Antisipasi Turbulensi
Pilot akan mengingatkan penumpang untuk tetap mengenakan sabuk pengaman. Umumnya lampu sabuk pengaman akan terus menyala. Di saat bersamaan, kru pesawat akan terus memantau dan mengingatkan penumpang.
Belum lama ini penumpang Singapore Airlines SQ321 rute London-Singapura tewas akibat turbulensi 21 Mei 2024. Insiden di atas laut Andaman ini memaksa pesawat mendarat darurat di Thailand.
Insiden lain menimpa Etihad dengan nomor penerbangan 474 rute Abu Dhabi-Jakarta. Pesawat ini mengalami turbulensi di atas Selatan Sumatera, pada 4 Mei 2016
Hongkong Airline rute Bali-Hongkong mengalami hal serupa tiga hari kemudian.
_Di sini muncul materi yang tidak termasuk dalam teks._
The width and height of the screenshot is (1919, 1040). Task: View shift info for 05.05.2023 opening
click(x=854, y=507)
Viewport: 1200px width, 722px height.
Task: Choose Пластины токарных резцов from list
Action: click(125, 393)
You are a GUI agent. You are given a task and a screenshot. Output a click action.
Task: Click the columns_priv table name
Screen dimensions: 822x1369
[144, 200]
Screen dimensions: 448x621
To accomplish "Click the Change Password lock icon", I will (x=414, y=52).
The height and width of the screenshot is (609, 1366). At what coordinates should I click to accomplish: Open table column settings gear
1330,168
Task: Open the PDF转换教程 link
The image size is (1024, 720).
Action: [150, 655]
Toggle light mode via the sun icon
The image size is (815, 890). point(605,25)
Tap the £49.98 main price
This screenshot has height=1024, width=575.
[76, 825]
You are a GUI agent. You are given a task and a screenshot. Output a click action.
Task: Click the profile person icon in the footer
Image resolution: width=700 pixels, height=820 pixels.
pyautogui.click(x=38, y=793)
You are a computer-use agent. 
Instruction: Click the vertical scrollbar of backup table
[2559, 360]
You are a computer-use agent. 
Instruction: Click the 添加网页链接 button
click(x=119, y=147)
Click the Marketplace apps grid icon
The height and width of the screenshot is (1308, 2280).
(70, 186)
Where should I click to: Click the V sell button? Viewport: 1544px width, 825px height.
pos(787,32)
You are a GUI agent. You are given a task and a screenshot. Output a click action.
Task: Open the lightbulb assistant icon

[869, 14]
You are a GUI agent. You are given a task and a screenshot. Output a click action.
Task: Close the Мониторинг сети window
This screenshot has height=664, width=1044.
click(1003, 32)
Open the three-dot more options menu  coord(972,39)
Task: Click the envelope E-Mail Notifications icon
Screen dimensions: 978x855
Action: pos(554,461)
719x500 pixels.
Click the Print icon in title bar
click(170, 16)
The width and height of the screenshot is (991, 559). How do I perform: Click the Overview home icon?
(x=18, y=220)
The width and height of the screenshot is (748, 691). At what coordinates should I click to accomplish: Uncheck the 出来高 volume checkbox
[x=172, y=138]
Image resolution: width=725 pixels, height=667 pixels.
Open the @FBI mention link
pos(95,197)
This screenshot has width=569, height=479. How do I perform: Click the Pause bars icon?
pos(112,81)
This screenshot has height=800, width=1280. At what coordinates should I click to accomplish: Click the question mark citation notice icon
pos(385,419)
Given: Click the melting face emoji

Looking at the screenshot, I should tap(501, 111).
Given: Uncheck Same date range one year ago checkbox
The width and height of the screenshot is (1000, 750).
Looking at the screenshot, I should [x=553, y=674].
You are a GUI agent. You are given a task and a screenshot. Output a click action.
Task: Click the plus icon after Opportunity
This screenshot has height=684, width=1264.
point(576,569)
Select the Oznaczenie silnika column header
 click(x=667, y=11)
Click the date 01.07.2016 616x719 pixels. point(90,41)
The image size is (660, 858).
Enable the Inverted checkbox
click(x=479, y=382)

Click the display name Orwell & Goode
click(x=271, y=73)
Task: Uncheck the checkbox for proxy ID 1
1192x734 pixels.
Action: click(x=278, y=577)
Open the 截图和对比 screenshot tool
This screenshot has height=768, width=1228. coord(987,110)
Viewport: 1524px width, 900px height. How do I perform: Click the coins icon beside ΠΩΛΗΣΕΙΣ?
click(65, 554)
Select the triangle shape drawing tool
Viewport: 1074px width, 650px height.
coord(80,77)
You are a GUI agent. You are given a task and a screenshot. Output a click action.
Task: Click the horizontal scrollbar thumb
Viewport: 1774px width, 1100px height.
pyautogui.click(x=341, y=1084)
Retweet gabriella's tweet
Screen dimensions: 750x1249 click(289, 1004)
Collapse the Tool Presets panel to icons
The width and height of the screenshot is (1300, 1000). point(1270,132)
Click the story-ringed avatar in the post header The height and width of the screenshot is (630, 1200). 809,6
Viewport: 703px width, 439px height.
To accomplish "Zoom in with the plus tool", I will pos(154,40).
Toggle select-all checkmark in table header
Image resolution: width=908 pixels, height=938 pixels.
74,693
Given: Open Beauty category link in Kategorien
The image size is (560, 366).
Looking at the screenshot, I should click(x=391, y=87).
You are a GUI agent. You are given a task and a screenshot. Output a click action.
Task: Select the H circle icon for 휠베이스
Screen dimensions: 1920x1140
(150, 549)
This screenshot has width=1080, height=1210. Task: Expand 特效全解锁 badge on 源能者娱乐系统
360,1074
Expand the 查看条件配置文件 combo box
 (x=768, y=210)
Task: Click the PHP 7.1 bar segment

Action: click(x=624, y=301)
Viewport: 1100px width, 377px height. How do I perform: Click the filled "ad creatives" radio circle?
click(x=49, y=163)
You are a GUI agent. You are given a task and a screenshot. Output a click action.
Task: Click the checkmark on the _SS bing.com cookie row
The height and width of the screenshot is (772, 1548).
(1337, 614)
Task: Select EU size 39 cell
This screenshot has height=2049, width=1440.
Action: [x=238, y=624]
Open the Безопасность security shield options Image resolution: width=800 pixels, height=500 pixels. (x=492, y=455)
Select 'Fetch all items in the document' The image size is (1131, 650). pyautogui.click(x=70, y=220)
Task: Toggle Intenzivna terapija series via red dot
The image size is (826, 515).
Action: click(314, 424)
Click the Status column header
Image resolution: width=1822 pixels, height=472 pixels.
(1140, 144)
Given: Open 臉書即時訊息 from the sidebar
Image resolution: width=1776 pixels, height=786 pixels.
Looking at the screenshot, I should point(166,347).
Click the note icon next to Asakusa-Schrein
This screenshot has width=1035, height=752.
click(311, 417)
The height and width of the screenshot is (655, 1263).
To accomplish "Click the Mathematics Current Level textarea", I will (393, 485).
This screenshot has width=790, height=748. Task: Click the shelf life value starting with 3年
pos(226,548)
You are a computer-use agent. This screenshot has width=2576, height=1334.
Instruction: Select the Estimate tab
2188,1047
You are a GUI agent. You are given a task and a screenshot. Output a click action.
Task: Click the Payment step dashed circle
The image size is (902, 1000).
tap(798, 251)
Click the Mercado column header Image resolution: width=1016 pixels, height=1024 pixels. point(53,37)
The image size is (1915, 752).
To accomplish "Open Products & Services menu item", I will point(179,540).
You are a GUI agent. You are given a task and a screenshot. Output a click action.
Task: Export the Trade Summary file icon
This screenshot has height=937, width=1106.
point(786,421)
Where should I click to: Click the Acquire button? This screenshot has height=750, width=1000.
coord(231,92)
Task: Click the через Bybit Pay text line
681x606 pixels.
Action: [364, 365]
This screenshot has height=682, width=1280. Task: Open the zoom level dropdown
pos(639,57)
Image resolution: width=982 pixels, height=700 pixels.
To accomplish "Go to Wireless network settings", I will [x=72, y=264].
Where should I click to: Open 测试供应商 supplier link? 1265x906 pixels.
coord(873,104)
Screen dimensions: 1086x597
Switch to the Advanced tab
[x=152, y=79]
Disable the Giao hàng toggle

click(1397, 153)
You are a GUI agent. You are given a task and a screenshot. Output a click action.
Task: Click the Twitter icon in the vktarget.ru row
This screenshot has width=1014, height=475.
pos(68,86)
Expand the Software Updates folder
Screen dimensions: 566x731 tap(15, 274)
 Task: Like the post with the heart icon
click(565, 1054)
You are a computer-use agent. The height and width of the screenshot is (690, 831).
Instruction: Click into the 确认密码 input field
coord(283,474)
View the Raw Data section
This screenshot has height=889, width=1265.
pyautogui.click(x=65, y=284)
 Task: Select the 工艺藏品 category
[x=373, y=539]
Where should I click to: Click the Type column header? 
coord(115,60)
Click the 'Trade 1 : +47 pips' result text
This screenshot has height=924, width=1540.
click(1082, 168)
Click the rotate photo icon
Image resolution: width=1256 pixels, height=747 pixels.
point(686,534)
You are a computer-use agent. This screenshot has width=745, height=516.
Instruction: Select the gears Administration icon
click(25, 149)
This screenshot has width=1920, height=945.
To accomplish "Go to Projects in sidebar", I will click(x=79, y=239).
Pesawat ini mengalami turbulensi di atas Kalimantan, yang menyebabkan 17 penumpang luka-luka.
Sejauh ini belum ada teknologi yang bisa memprediksi turbulensi. Reading University (Inggris) menyebut turbulensi meningkat 55 persen rentang 1979 hingga 2020 untuk rute Atlantik Utara.